Council to Develop Modelby Mike O'Bryant
Staff for the Northwest Power and Conservation Council got the go ahead this week from Power Committee members to develop a model that would measure the impact of adverse power operations on fish and wildlife recovery measures similar to how BPA predicts risks to the power system's reliability.
During the 2001 drought that, coupled with an energy crisis, caused the Bonneville Power Administration to declare a power emergency, BPA pointed to the federal system's seriously rising Loss of Load Probability (LOLP) as a reason to cut off summer spill. Spill is used each year to help juvenile salmon and steelhead safely pass dams.
This week, John Fazio of the Council's staff proposed to develop a metric similar to LOLP for measuring impacts of power operations on fish and wildlife operations.
"I commend John (Fazio) for this," said Steve Weiss of the NW Energy Coalition. "Adequacy is a fish issue as much as it is a loss of load issue. Finally, we will have something objective, rather than shouting at each other."
Fazio asked whether Fish and Wildlife planning should influence power planning and vice versa, answering yes. He then asked, "How can we show that power operations are not leaning too heavily on fish operations?" Developing a metric for fish operations similar to LOLP may be the answer, he said.
LOLP is a measurement of the likelihood that the regional power system would fail to meet all power loads and would have to curtail usage. The Federal Electric Reliability Council sets the industry standard for LOLP at less than 5 percent. However, during the West Coast energy crisis in 2000 and low water conditions in the Northwest, the Council predicted that an LOLP of 24 percent, putting the federal power system at a huge risk of failing. The Council is reporting that LOLP for 2003 and 2004 is less than 1 percent.

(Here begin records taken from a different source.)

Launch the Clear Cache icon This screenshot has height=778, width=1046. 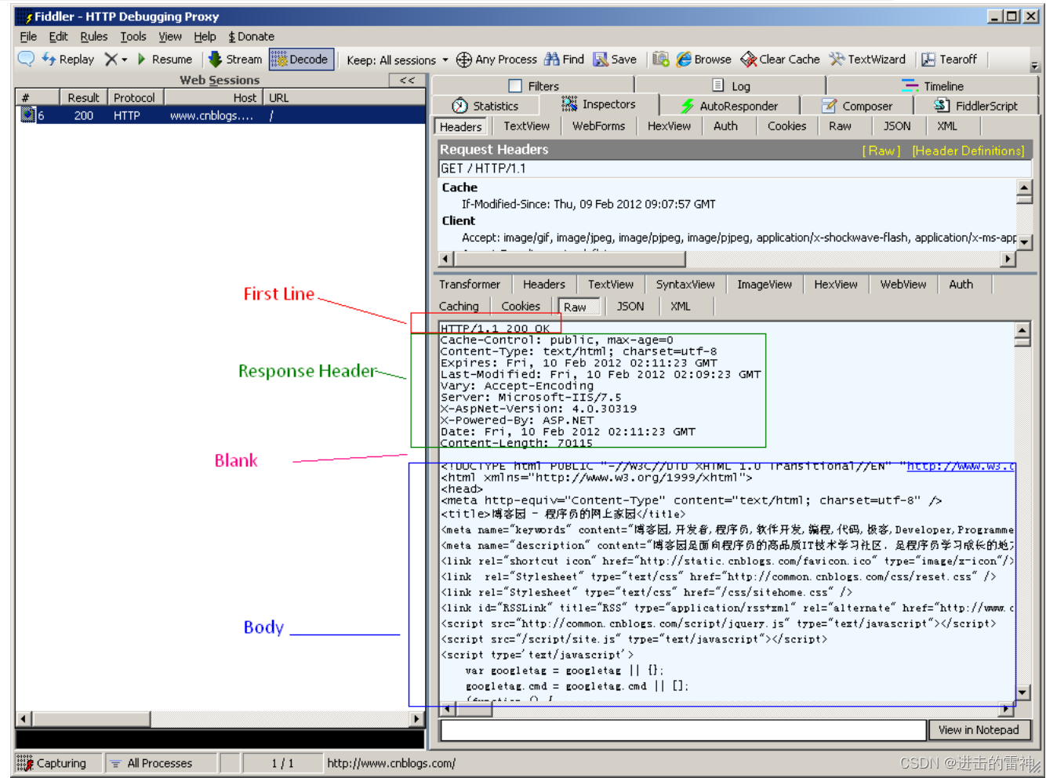(x=779, y=59)
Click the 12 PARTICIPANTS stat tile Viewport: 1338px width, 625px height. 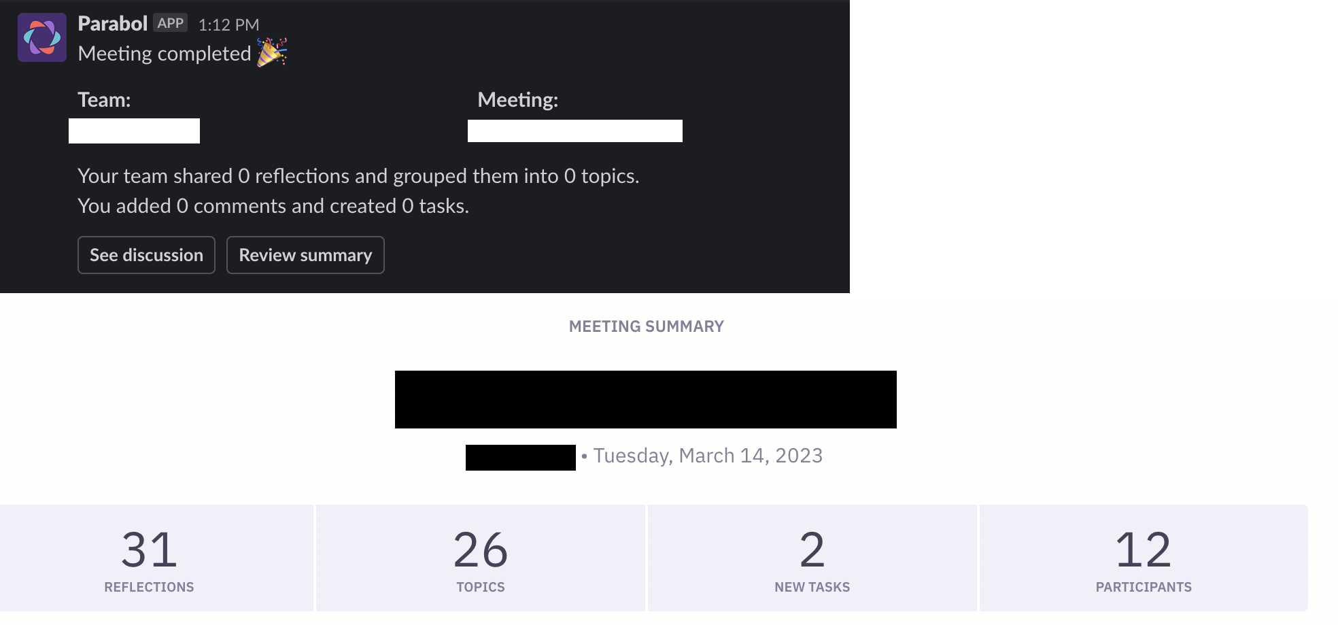click(x=1144, y=558)
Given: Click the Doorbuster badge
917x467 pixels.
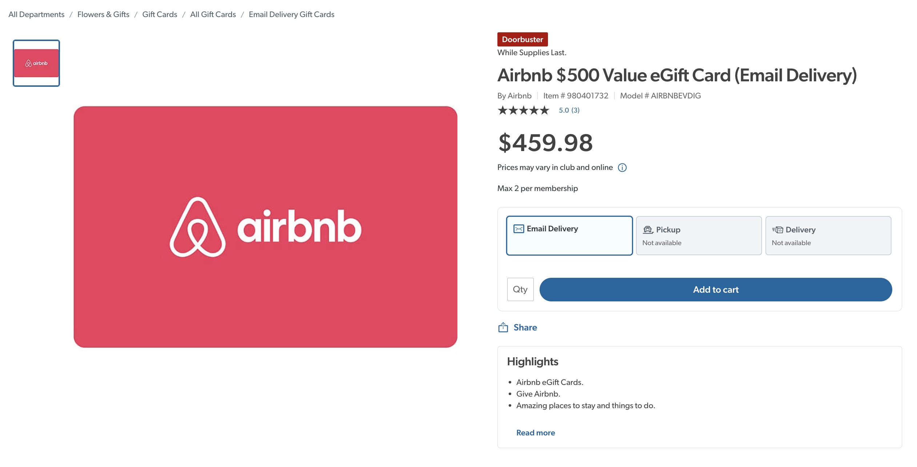Looking at the screenshot, I should tap(522, 39).
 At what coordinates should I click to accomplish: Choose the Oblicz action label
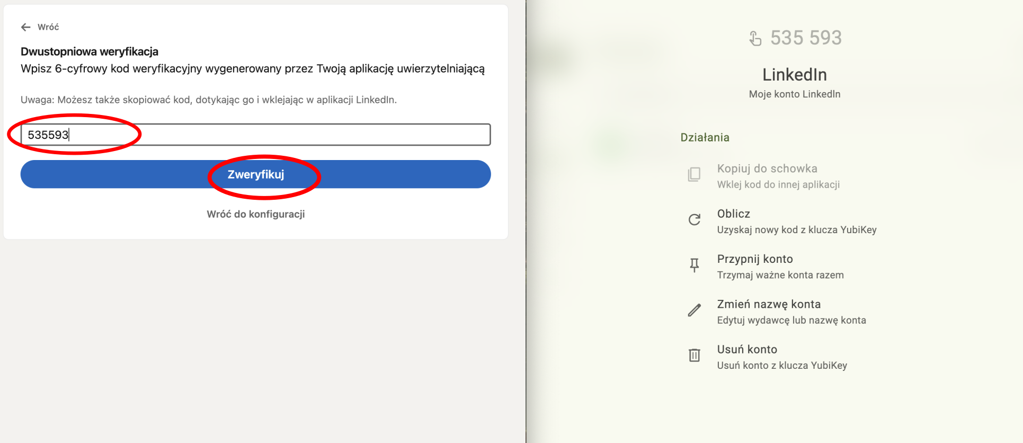pos(733,214)
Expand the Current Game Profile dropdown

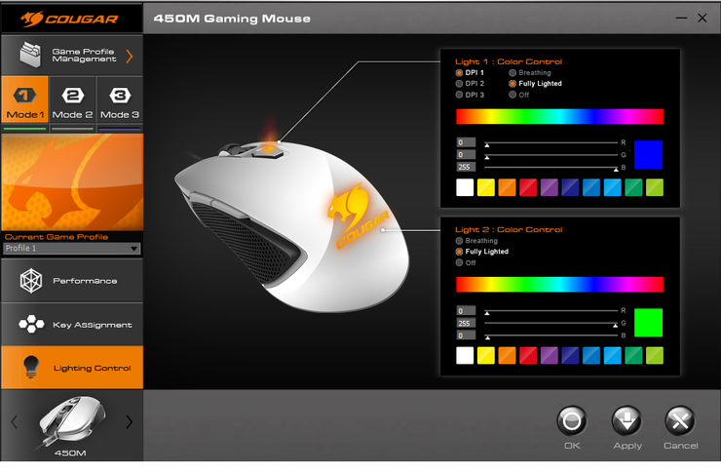click(134, 249)
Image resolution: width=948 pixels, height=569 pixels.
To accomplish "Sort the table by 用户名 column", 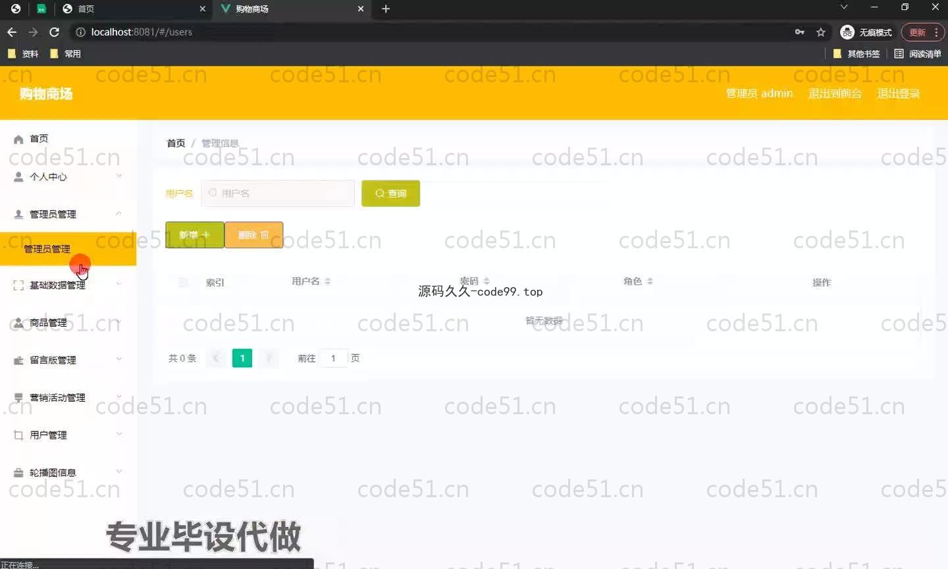I will coord(327,281).
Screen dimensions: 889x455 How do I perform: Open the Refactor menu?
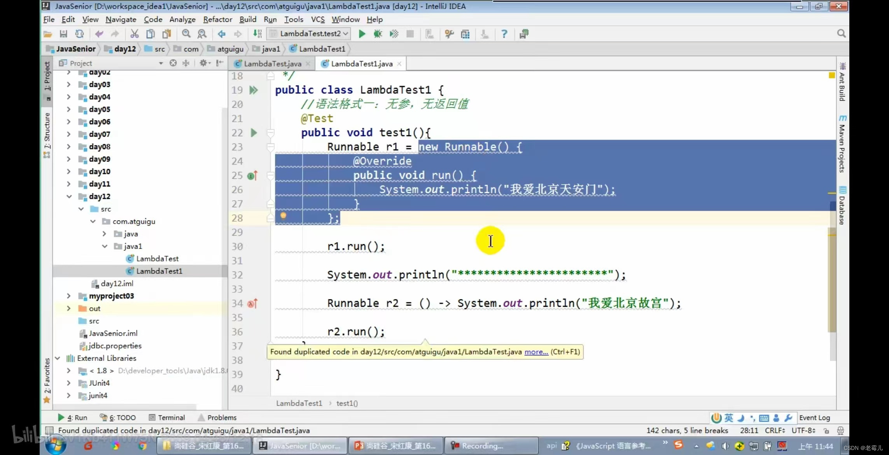click(217, 19)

Fazio's proposal, which was endorsed this week by the four members of the Council that make up the Power Committee, is to develop a metric parallel to LOLP that he calls the Loss of Fish Operations Probability. LOFP would measure how often fish operations, which are required by NOAA Fisheries' 2000 biological opinion of the Federal Columbia River Power System, are curtailed by power operations. However, while LOLP was used by BPA as the reason to cut spill in-season in 2001, the Council would use LOFP only for power planning.
"This metric is for planning only," Fazio said. "It should not be used when making operational in-season decisions." However, he did say that a modification of LOFP might be developed for those seasonal decisions.
For example, if the Council determines that the LOFP is too high (a level yet to be determined), it could suggest to BPA that it develop more generating resources to lower LOFP into a less risky range.
The difficulties with developing such a metric include defining fish and wildlife measures, such as spill and flow augmentation, or meeting elevation targets at storage dams, and determining where the Council should set the LOFP threshold. Should it be at 5 percent or less like that considered safe for the LOLP? Or, should it be something else.
Fazio said he will work through these issues with regional fish and wildlife people and already has begun discussing the idea with some Council members, the Columbia River Inter-Tribal Fish Commission, NOAA Fisheries, BPA, Montana and the Oregon Department of Fish and Wildlife.
"I have a sense you are way out ahead of the (limited) information we have about the benefits of fish operations," said Tom Karier, Council member from Washington. "We need to ask NOAA to report to us about these benefits.
"That's the missing element from this," Karier continued. "Once we have that then measuring the potential loss in fish operations makes some sense. You have the right model, but the first step is to determine the value of those operations."
Dick Watson, Council staff, said the metric could help the region identify the cost of fish and wildlife operations on the federal power system.
"I share some discomfort with this," Watson said. "But, on the other hand, if we pursue this it could be beneficial."
He said the Council is responsible to tell fish managers how much fish operations cost the power system and to encourage them to control costs as best as they can.
"We could say, this is what you want and this is what it costs in terms of dollars and physical characteristics of the system," he said. "Yes, we can bring LOFP down to 3 percent or 5 percent, but to do so we have to come up with 1,500 gigawatt hours more energy," as an example. "That might be important information to bring into the debate."
John Hines, Montana Council representative, said he is unsure how to define an LOFP threshold. "We need to know the biological implications of misses and that piece of information is not available," Hines said. He also suggested that Fazio ask the Independent Science Advisory Board for a review of the LOFP project.
Karier said it is also important to define a miss. Is it 1-acre feet of storage? Or, is it something different? he asked. "At what point do you draw the line?" Karier said. "They (NOAA Fisheries) should know why they drew the line rather than us assuming they don't know."
Setting the threshold could "be the stumbling block that could kill this idea," Fazio admitted, but it's important to go through the exercise and to define what a miss is in order to eliminate "inconsequential events."
"For example, no one would argue that a refill miss of one acre-foot should be counted, but how much of a miss is significant?" Fazio said in his presentation. "Also, refill misses at one project may be more significant than at another."
"I think we have more information on the power side than we do on the fish side," said Oregon Council member Gene Derfler.